_Information given_.
------------------------

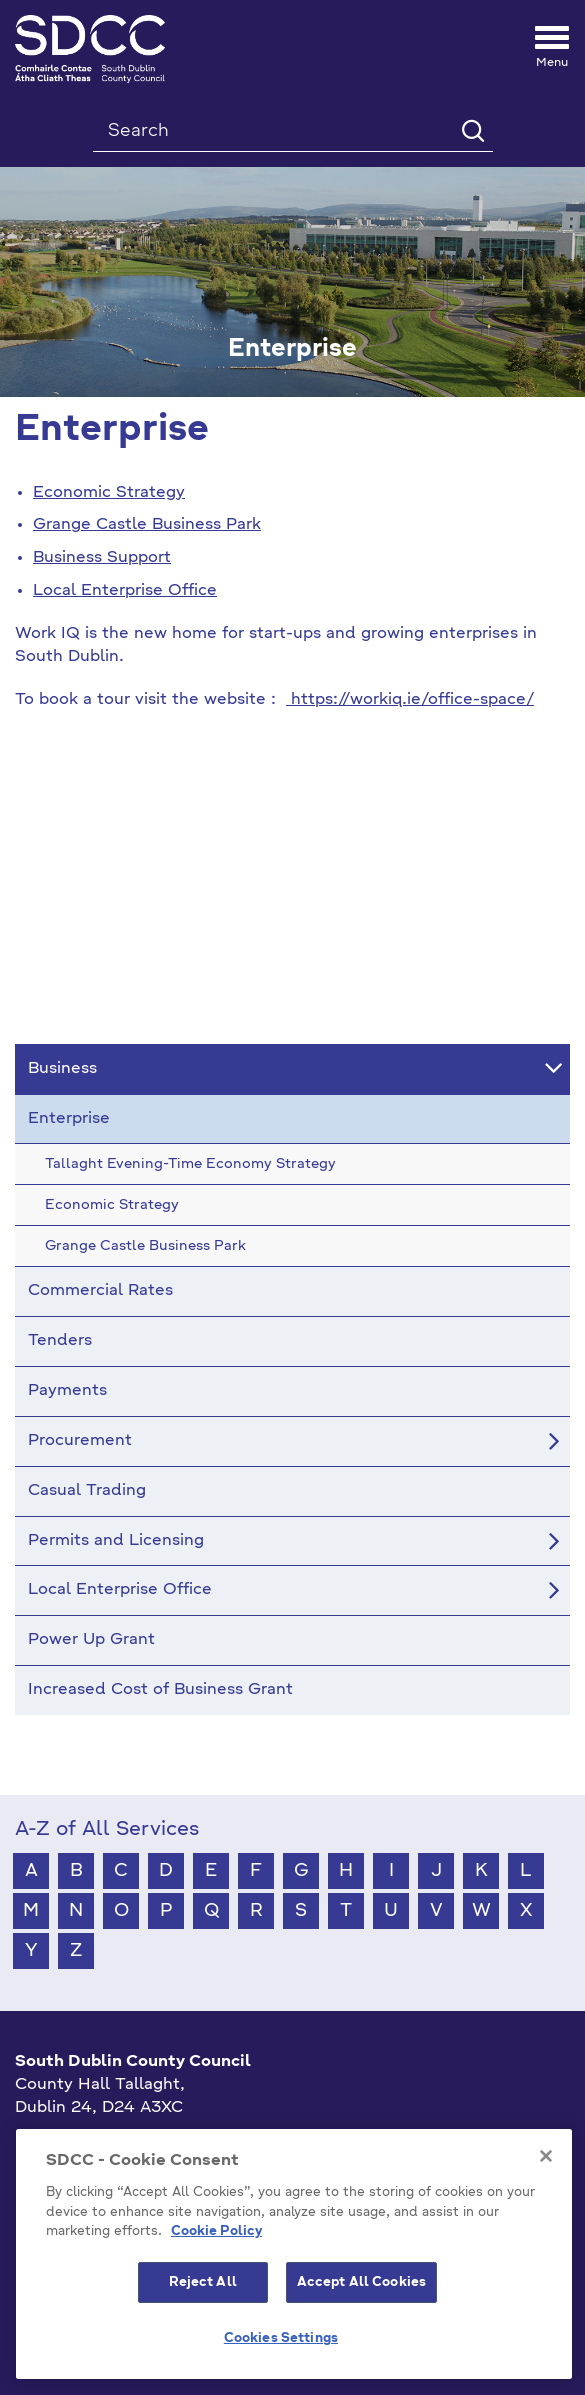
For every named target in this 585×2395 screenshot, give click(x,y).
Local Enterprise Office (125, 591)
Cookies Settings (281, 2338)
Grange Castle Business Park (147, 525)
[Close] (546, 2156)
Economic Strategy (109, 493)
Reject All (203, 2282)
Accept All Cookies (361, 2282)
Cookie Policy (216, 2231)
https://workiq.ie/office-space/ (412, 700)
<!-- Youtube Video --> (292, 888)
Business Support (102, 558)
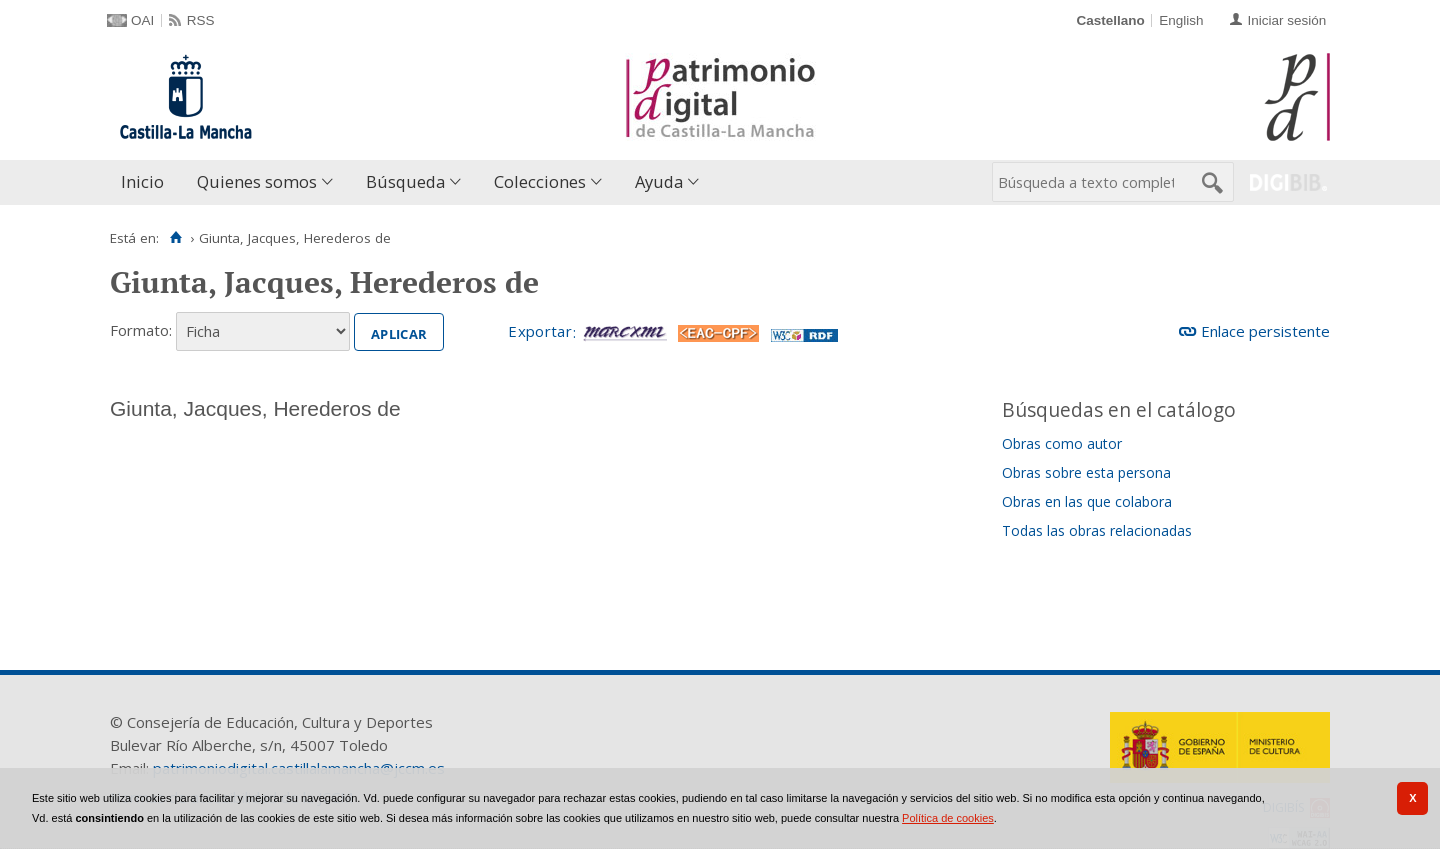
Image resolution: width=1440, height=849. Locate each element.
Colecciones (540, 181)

------------------------

_What to do_. Quote everything from the row that contains "Economic Strategy (109, 493)" down through the last row, including both of those rows, and leave the pictures out.

_Full response_.
Economic Strategy (109, 493)
Reject All (203, 2282)
Accept All Cookies (361, 2282)
Cookie Policy (216, 2231)
https://workiq.ie/office-space/ (412, 700)
<!-- Youtube Video --> (292, 888)
Business Support (102, 558)
Image resolution: width=1440, height=849. Locate each element.
Colecciones (540, 181)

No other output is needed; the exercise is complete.